WWDC Keynote Report

Here are my edited notes from Steve’s Keynote this morning.

  • 9:56 AM - I’m seated in the Presidio room for the keynote. We have no internet access.
  • 10:02 AM - Keynote starts with a commercial where the PC guy pretends to be Steve Jobs and announces he’s quitting.
  • 10:03 AM - Steve Jobs gets on stage.
  • 10:04 AM - This is the biggest WWDC ever in the history of Apple
  • 10:04 AM - 950,000 Developer Connection members
  • 10:05 AM - Steve talks about the Intel transition
  • 10:06 AM - Steve introduces Intel CEO Paul Otellini, presents him with an award. Paul says working with Apple is the best thing that ever happened for Intel.
  • 10:08 AM - Game news. EA is coming back to the Mac, introduces Bing Gordon Co-Founder & CEO of EA. Starting in July, several games including Command & Conquer 3, Need For Speed Carbon, and Harry Potter and the Order of the Phoenix will be available for the Mac. Shows demo of harry potter; graphics look awesome. In August, sports games will be released simultaneously on the Mac.
  • 10:13 AM - Steve introduces John Carmack, owner & CEO of ID. First public showing of Mac development. Incredible graphics of a virtual world with full motion.
  • 10:16 AM - 22M active Mac OS X users, 67% using Tiger, 23% running Panther, 10% running older systems.
  • 10:17 AM - Leopard. 300 new features. Demonstrates 10 new features.
    1. New desktop. Trnaslucent menu bar; new 3D dock. Stacks - clean up desktop. Consistent appearance. Active window more promintent. Stack icon appears in the dock and lets you pick any item, including new download folder. Downloads will be redirected to a new download folder. Reflections of icons appear when window is dragged behind dock. Multiple stacks can be created. Stacks can act as an app launcher.
    2. New Finder! New sidebar. Can now search other computers and servers. new “back to my mac” feature added to .Mac. Shared computers. Cover Flow. New smart searches. Finder looks a lot like iTunes. Back to my Mac lets you connect to your remote computer via .Mac over the internet.
    3. Quick Look. Instant preview of files without opening an application. Can add support for new applications via plugins.
    4. 64 bit. Entirely 6 bit up through Cocoa. One version runs both 32 and 64 bit.
    5. Core Animation. Automatic animation for applications.
    6. Boot Camp. Complement to Parallels & VMware.
    7. Spaces. Multiple desktops.
    8. Dashboard. 3000+ Widgets. Added movie time widget. WebClip lets you make a widget from any web page. Dashcode ships with every copy of Leopard.

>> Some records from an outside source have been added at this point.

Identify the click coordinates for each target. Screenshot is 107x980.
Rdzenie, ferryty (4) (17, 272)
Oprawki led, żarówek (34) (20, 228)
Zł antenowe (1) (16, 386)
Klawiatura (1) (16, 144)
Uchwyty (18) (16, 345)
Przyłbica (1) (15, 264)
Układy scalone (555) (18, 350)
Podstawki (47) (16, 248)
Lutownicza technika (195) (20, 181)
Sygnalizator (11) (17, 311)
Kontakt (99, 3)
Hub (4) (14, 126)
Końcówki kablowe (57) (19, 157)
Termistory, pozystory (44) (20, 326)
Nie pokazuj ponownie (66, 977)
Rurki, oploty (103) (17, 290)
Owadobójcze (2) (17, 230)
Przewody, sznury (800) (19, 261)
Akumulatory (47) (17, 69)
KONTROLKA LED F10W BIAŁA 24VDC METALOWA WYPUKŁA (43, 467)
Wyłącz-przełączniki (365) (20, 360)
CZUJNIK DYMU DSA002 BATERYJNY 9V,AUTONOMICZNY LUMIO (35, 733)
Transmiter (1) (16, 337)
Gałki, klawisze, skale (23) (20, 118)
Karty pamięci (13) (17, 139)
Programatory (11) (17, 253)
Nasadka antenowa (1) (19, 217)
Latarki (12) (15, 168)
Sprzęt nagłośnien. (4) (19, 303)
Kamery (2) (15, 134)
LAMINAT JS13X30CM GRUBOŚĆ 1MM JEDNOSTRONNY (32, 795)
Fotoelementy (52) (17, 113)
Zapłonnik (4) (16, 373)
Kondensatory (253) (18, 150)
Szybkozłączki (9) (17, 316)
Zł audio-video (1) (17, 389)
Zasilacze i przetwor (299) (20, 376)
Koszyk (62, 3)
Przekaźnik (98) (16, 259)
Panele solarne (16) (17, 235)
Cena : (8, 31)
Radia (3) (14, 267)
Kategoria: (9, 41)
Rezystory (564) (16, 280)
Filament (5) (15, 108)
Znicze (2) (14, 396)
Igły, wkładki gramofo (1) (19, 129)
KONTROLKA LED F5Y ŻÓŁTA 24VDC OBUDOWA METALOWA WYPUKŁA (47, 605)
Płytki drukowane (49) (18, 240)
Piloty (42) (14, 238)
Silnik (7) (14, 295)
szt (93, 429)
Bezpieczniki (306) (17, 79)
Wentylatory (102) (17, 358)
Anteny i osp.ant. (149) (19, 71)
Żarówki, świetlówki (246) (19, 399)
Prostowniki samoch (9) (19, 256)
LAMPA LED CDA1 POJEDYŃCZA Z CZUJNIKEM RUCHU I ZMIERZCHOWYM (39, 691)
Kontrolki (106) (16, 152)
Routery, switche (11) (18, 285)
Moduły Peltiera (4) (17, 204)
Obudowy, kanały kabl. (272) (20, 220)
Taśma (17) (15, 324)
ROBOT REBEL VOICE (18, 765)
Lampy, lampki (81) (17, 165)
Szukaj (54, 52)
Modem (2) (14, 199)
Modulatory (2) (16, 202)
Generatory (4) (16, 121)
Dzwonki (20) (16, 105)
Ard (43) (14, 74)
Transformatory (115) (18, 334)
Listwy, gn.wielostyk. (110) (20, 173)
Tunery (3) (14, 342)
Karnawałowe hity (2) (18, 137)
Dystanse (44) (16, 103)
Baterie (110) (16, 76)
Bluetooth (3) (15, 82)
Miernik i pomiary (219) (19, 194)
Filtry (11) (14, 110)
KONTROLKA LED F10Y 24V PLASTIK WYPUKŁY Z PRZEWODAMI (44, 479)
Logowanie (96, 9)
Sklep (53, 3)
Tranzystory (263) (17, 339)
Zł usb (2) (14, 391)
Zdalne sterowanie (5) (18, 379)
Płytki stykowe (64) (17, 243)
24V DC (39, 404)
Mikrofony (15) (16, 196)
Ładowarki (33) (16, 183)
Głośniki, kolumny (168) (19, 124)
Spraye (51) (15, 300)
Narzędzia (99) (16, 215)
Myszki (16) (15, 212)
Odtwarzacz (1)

    9. iChat. New iChat Theater lets you present applications in a chat. Slide shows, movies, etc. can be shown over the internet. Uses Quick Look technology - anything that supports Quick Look can be presented via iChat Theater. Backdrops & Photo Booth effects.
    10. Time Machine.
  • 11:06 AM - Copies are available to attendees after keynote. Basic, Premium, Business, and Ultimate versions all cost $129. Audience cheers. Only one version for $129, a swipe at Vista’s confusing versions.
  • 11:08 AM - One more thing. Safari 18.6 million safari users, 4.9% market share. Safari is moving to Windows! Twice as fast as IE7. 1.6% faster than Firefox. Public beta for Windows & Tiger available today at http://www.apple.com/safari.
  • 11:15 AM - One last thing - iPhone. Available June 29. Developers? Innovative new way to create applications for mobile devices. Full safari engine in iPhone lets you write Web 2.0 & AJAX apps that integrate perfectly with iPhone services, instant distribution via your own server. Run securely on the iPhone. No SDK - use standard web apps. Scott Forstall demonstrates iPhone apps. Apple directory application, accesses LDAP directory using standard web services, has native iPhone look & feel. Can use built-in iPhone services, such as making phone call, compose email, built-in google maps application.